> What you will do: Transcribe, word for word and without additions, each line below from the one containing "2030x1290 pixels. How" through the one containing "Given: Open Mail view in navigation bar", both ends included.

[Dataset entries]
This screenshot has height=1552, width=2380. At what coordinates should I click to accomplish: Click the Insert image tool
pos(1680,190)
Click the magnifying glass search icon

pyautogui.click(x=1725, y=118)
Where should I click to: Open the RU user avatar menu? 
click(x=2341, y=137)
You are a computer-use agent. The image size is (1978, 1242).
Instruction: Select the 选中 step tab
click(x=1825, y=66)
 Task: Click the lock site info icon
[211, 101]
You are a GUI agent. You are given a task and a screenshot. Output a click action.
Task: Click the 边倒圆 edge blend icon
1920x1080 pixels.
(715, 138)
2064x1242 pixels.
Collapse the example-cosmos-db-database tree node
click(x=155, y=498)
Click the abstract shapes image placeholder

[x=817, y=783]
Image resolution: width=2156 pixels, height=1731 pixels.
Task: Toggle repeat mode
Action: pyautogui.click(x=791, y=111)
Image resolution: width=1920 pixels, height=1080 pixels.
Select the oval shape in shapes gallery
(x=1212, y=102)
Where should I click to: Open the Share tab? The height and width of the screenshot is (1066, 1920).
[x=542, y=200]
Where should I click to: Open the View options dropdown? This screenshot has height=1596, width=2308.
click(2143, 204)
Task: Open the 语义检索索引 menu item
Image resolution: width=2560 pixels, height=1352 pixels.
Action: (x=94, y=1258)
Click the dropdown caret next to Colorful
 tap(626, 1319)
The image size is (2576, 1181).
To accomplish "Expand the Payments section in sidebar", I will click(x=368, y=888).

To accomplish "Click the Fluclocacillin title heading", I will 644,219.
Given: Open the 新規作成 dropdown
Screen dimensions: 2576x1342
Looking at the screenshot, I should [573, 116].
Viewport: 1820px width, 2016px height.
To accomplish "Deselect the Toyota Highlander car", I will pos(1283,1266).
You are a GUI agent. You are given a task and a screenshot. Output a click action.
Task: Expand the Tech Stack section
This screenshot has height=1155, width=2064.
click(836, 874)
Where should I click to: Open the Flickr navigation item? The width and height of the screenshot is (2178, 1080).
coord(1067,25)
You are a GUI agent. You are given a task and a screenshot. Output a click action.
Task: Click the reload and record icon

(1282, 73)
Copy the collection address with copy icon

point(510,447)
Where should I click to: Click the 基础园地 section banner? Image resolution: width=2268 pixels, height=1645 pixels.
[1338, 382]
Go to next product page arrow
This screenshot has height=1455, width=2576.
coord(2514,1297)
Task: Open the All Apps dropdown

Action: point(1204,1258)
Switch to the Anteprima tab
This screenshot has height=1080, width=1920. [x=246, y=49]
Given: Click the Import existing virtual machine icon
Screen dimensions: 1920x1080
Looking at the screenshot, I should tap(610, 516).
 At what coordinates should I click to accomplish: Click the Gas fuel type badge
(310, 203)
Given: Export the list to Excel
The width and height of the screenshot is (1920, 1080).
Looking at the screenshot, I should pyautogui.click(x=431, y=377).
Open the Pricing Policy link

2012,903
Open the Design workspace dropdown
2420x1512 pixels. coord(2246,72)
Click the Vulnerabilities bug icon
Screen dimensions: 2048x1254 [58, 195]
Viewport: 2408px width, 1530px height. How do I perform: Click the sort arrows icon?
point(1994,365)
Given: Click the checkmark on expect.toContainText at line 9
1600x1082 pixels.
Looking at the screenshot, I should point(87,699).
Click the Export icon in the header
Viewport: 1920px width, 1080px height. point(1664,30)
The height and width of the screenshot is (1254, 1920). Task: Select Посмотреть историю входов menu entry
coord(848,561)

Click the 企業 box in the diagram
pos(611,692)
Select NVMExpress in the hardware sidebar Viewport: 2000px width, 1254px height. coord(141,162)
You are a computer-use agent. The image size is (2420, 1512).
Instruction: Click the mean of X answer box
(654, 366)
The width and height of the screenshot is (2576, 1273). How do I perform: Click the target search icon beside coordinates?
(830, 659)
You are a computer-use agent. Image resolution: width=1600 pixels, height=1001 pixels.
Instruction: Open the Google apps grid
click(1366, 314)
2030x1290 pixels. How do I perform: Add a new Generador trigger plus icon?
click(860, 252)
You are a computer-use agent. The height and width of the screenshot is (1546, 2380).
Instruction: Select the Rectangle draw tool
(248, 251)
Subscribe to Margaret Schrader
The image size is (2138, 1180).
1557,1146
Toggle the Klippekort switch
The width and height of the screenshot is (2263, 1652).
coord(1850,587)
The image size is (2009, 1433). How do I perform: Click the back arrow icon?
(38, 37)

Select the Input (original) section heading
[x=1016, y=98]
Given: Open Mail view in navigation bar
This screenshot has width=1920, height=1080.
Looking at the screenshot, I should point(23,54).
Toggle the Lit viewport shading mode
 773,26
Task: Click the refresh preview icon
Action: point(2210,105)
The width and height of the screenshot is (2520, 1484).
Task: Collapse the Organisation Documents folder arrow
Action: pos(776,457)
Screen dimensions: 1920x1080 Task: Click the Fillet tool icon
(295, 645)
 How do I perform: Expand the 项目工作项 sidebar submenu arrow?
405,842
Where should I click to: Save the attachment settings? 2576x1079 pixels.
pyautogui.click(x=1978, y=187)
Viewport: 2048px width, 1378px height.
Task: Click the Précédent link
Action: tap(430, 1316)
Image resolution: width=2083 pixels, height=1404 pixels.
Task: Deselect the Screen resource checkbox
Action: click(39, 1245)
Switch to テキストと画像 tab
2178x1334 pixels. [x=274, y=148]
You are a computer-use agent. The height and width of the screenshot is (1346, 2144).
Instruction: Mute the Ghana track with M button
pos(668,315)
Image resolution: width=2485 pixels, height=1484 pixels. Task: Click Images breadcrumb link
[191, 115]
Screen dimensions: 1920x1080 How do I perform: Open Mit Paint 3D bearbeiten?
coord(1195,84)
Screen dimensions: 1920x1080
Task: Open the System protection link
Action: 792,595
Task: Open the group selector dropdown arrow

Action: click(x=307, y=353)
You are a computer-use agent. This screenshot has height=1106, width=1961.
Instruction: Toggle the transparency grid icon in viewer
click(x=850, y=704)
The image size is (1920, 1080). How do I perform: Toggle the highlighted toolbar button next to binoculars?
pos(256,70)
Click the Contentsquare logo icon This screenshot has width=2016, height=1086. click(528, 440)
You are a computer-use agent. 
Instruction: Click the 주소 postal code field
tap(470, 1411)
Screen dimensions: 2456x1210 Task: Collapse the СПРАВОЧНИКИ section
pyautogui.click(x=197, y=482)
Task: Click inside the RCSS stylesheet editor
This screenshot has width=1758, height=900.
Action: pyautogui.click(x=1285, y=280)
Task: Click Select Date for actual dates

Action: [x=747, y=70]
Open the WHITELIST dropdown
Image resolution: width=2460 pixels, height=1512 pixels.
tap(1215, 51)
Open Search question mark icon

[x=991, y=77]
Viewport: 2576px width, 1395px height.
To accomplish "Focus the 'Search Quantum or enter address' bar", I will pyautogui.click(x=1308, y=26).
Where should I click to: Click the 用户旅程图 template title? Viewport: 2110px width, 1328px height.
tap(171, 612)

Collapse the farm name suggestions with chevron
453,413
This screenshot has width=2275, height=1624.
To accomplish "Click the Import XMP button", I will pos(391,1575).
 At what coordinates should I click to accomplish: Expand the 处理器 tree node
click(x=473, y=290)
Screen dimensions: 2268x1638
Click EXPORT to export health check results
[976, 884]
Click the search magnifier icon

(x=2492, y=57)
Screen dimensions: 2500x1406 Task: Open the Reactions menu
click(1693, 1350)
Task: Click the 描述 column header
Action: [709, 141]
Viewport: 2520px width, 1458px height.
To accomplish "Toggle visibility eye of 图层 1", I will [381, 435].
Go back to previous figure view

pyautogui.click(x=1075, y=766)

> Response:
2030x1290 pixels. How do I perform: Add a new Generador trigger plus icon?
click(860, 252)
You are a computer-use agent. The height and width of the screenshot is (1546, 2380).
Instruction: Select the Rectangle draw tool
(248, 251)
Subscribe to Margaret Schrader
The image size is (2138, 1180).
1557,1146
Toggle the Klippekort switch
The width and height of the screenshot is (2263, 1652).
coord(1850,587)
The image size is (2009, 1433). How do I perform: Click the back arrow icon?
(38, 37)

Select the Input (original) section heading
[x=1016, y=98]
Given: Open Mail view in navigation bar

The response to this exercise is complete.